> **PAGE EXTRACT**:
►

Date Posted: 2008-07-10

In a prefecture where old time customs and traditions are often being forced to adapt to modern lifestyles, a return to Okinawa’s past is often difficult.

Not always, though, as residents of Okinawa’s southernmost district island of Ishigaki are proving as they resurrect a centuries old ceremony to drive away devils and bring happiness. They see nothing wrong with reaching back into traditional culture to resurrect a bloody, foul smelling ritual that had fallen by the wayside following World War II.

Ishigaki Island residents, who are the first to tell everyone they have a very special life style, are recreating shrines and using raw horse blood to pray devils and evil spirits away, while at the same time calling upon the good spirits to bring happiness to their island. The ceremonial ritual had been practiced for more than 200 years, effectively, according to island elders.

Gathering on bended knees before a recreation of an ancient sailing boat, village residents take a pitcher of horse blood and smear it on the vessel, and on ropes across the island. While the boat is now made from tree leaves and twigs, an imitation boat, the horse blood is real. It’s rotten smelling, too, and that, residents say, is the way it must be.

◄

Word and item position data
►

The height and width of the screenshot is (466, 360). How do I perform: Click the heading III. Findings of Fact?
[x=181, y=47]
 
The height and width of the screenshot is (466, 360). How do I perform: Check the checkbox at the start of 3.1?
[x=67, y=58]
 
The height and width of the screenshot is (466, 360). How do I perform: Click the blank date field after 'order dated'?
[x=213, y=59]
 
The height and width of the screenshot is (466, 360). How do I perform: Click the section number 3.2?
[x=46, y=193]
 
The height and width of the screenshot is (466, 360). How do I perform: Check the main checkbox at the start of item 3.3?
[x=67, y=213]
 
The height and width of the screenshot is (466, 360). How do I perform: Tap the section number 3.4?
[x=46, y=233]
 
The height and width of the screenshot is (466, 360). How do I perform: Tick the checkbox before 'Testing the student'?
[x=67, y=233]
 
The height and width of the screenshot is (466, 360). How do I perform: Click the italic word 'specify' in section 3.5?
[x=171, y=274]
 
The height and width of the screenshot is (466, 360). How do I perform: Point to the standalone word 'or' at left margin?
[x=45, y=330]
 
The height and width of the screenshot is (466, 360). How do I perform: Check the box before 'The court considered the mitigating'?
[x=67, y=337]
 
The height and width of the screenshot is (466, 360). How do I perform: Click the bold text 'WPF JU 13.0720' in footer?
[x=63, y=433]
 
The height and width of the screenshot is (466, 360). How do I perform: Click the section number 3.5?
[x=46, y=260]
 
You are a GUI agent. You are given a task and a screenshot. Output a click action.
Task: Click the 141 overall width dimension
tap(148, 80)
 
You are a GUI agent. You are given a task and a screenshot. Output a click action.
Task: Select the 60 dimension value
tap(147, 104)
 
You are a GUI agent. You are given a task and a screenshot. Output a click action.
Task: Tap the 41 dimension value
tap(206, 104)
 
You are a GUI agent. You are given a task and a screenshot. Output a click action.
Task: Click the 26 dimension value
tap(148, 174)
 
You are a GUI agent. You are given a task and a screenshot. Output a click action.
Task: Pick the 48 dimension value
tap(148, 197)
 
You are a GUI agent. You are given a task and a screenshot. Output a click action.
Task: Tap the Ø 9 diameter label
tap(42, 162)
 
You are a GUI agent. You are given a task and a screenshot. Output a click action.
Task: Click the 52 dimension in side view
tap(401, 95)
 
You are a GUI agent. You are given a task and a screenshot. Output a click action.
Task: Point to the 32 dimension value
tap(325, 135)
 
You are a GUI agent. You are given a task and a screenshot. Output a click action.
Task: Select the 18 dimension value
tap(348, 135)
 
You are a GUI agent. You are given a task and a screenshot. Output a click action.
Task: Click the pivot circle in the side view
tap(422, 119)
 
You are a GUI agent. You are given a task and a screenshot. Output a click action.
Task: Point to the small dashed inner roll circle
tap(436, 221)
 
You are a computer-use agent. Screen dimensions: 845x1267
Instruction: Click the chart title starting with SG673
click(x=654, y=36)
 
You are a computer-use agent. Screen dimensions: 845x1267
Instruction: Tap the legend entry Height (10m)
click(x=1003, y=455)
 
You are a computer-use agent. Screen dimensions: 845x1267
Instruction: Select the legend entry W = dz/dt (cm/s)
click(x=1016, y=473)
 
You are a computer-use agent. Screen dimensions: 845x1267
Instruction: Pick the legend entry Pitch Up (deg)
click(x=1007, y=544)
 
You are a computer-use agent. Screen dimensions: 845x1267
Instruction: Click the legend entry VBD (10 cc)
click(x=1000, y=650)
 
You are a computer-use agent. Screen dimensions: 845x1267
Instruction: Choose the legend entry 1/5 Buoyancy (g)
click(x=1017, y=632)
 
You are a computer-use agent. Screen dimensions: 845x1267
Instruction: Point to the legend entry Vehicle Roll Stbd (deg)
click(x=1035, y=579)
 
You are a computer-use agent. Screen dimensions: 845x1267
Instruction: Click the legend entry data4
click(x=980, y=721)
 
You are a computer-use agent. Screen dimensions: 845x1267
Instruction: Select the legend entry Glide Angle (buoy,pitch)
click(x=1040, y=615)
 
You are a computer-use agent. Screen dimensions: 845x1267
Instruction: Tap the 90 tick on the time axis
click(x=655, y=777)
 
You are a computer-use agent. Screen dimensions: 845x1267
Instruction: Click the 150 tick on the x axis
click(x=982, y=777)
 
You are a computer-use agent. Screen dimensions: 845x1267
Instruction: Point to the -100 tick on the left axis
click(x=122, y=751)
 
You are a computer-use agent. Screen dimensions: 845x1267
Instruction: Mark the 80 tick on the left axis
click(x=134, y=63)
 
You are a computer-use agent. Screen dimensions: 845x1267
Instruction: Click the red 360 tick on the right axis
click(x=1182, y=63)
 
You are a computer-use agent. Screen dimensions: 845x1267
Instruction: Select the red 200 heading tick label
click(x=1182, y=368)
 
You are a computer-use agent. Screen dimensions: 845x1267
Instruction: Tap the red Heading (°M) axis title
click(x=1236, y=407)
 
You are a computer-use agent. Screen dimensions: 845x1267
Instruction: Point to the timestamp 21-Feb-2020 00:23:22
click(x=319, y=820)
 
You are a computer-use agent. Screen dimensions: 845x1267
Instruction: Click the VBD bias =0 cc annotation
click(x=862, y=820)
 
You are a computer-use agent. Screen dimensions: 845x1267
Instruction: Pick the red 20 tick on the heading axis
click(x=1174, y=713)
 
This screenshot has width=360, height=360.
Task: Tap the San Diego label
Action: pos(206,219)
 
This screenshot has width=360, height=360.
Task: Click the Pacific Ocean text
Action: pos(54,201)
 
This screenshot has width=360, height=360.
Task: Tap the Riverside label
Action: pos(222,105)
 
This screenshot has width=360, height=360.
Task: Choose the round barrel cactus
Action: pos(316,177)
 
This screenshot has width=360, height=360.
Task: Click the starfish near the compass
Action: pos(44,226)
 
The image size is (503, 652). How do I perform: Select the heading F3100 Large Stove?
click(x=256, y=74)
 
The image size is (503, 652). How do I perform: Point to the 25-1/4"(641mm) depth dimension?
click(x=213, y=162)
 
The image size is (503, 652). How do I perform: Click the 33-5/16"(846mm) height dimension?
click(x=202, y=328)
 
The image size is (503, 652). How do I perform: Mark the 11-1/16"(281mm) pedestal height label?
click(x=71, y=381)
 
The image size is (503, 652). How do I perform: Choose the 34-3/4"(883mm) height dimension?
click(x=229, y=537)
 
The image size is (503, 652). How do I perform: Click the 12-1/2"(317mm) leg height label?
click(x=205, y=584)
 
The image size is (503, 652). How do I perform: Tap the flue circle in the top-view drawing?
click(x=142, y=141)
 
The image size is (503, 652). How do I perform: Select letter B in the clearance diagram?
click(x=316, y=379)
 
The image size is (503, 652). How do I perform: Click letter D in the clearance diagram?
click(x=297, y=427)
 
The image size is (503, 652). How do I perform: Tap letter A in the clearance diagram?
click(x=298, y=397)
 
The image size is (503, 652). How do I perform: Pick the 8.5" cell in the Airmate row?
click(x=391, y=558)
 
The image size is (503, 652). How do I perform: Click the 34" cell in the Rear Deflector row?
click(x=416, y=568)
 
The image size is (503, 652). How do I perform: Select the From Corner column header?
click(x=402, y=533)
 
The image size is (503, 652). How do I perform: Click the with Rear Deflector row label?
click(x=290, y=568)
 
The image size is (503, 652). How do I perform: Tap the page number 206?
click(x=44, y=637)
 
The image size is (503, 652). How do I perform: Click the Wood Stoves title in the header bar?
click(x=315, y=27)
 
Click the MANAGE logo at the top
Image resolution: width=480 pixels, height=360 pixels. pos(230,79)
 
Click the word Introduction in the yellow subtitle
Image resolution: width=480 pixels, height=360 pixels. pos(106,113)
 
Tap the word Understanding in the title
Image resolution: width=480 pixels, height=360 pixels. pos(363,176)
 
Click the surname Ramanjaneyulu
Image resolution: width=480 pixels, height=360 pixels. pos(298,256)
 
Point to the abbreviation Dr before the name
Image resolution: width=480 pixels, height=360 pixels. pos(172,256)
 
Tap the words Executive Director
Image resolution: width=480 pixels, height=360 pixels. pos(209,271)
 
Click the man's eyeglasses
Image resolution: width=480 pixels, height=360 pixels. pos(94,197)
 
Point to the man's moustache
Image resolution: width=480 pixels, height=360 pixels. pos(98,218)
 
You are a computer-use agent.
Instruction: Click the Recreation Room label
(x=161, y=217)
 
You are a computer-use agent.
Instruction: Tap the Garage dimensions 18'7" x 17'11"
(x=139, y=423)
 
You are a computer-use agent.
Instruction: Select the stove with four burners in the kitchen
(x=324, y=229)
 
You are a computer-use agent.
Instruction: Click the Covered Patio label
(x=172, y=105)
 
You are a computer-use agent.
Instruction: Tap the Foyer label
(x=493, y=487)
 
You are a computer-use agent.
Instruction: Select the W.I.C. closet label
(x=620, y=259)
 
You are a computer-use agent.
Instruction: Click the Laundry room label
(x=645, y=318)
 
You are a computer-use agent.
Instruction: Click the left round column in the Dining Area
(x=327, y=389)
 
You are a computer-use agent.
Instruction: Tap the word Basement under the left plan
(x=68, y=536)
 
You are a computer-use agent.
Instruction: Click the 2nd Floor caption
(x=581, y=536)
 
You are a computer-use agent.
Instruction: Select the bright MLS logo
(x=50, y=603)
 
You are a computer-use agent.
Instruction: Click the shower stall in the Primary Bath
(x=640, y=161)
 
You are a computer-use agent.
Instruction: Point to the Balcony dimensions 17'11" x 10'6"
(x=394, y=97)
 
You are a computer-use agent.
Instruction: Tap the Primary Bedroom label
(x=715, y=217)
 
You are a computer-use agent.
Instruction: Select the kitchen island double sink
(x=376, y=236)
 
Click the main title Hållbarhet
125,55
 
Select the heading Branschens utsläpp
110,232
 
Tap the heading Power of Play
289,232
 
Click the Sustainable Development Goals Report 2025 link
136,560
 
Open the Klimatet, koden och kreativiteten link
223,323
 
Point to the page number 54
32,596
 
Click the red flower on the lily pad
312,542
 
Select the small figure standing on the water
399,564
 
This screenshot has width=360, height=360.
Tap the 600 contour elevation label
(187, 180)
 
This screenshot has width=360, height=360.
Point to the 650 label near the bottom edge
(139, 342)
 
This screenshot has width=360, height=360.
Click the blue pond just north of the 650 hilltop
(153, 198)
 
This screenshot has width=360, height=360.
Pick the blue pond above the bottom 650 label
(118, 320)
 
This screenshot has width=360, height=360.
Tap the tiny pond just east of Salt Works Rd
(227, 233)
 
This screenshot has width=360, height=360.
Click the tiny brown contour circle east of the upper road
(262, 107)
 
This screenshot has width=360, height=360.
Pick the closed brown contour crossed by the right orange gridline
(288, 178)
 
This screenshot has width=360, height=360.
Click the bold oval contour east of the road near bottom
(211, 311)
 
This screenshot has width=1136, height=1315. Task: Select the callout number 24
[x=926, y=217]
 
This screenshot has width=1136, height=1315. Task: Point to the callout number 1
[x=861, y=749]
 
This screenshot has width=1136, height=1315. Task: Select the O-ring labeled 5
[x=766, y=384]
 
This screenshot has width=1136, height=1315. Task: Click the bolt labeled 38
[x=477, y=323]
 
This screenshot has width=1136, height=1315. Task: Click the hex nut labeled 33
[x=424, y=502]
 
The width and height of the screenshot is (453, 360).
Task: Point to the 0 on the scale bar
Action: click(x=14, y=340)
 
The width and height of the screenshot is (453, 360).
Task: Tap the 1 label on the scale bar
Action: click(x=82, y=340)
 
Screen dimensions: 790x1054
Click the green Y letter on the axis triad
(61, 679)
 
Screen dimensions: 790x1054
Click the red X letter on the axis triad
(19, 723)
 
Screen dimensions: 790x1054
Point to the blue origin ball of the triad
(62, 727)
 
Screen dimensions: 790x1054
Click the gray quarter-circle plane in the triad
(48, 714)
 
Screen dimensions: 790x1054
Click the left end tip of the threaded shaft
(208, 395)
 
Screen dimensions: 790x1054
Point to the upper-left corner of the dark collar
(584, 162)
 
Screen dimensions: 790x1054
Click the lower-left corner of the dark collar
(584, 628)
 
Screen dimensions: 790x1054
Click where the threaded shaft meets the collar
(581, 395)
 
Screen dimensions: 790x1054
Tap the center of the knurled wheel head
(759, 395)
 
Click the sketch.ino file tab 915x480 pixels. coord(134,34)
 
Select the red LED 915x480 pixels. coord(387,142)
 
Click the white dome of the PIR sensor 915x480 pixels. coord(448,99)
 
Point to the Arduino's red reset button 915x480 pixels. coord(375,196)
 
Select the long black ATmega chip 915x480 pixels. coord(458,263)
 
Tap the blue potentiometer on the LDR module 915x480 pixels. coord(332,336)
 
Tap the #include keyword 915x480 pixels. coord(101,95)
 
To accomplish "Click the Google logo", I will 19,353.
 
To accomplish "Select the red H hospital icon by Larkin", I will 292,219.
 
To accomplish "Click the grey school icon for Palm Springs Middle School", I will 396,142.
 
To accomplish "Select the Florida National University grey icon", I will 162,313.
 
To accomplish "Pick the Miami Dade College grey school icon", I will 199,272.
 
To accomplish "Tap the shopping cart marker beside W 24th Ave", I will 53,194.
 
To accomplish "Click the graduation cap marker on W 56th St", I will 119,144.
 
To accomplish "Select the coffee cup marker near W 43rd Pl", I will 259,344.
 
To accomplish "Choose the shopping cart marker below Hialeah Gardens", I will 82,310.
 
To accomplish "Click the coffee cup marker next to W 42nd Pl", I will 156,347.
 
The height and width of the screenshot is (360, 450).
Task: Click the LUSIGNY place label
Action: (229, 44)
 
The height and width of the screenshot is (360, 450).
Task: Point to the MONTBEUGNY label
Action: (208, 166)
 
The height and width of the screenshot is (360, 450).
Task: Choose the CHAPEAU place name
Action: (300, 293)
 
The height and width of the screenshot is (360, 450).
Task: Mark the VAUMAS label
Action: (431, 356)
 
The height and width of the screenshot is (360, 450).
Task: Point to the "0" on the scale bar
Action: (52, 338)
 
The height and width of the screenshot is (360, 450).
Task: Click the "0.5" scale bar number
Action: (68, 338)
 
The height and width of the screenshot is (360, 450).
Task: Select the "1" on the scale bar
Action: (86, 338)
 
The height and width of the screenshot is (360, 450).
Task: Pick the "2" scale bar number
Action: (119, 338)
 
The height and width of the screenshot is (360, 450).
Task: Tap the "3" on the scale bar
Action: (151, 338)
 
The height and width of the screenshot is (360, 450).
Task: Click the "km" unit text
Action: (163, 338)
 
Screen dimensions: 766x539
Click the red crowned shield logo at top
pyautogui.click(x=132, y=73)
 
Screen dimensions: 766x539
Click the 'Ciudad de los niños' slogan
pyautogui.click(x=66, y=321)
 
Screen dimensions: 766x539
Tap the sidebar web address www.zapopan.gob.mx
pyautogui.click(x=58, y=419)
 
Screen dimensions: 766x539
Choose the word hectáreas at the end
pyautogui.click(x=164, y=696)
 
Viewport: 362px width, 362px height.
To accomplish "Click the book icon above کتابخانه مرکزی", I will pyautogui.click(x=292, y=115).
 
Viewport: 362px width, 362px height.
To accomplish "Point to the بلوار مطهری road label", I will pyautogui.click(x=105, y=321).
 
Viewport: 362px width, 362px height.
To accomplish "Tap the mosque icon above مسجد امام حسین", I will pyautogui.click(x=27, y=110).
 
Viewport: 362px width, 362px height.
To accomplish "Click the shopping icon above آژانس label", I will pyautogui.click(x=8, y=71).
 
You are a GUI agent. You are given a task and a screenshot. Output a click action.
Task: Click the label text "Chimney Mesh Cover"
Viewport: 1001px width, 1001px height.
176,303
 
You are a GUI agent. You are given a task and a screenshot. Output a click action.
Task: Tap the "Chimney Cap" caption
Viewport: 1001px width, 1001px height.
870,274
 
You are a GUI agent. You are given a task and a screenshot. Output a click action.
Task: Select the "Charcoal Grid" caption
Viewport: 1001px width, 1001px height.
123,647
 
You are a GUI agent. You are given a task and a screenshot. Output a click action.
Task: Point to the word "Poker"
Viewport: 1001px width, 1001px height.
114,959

◄

> **WRITTEN PROBLEM 1**: Write out the part of the Ishigaki Island ritual article starting at "In a prefecture" and ending at "is often difficult.".
> **WRITTEN PROBLEM 2**: Go on with the Ishigaki Island ritual article, starting right after its final sentence.
The entries are separate material, apart from the article on the Ishigaki Island ritual.

> **TASK OUTPUT 1**:
In a prefecture where old time customs and traditions are often being forced to adapt to modern lifestyles, a return to Okinawa’s past is often difficult.

> **TASK OUTPUT 2**:
A foul rotten odor is something devils don’t like, Ishigaki residents say, and devils won’t approach the island when they encounter the smell. It worked decades and centuries ago, and they want the same protections today. Named the Rotten Island ceremony, residents are filling the imitation boat with vermin, daubing it with blood, then putting the boat on the ocean to float away.

“This traditional should be kept on our Islands,” said an elderly resident who argued for restoring the ceremony. “It’s a good custom to protect and promote the islands for us,” he reasoned, and villagers have agreed.

One horse is slaughtered for the ceremony, and nothing, says the village mayor, is wasted. He says the horse meat is good, helping restore weak bodies and protecting against epidemics. The mayor says the horse meat is divided up among villagers, and the blood used for the ceremony and applied to ropes around the island. The blood’s decaying odor will keep the evil spirits and devils away from Ishigaki.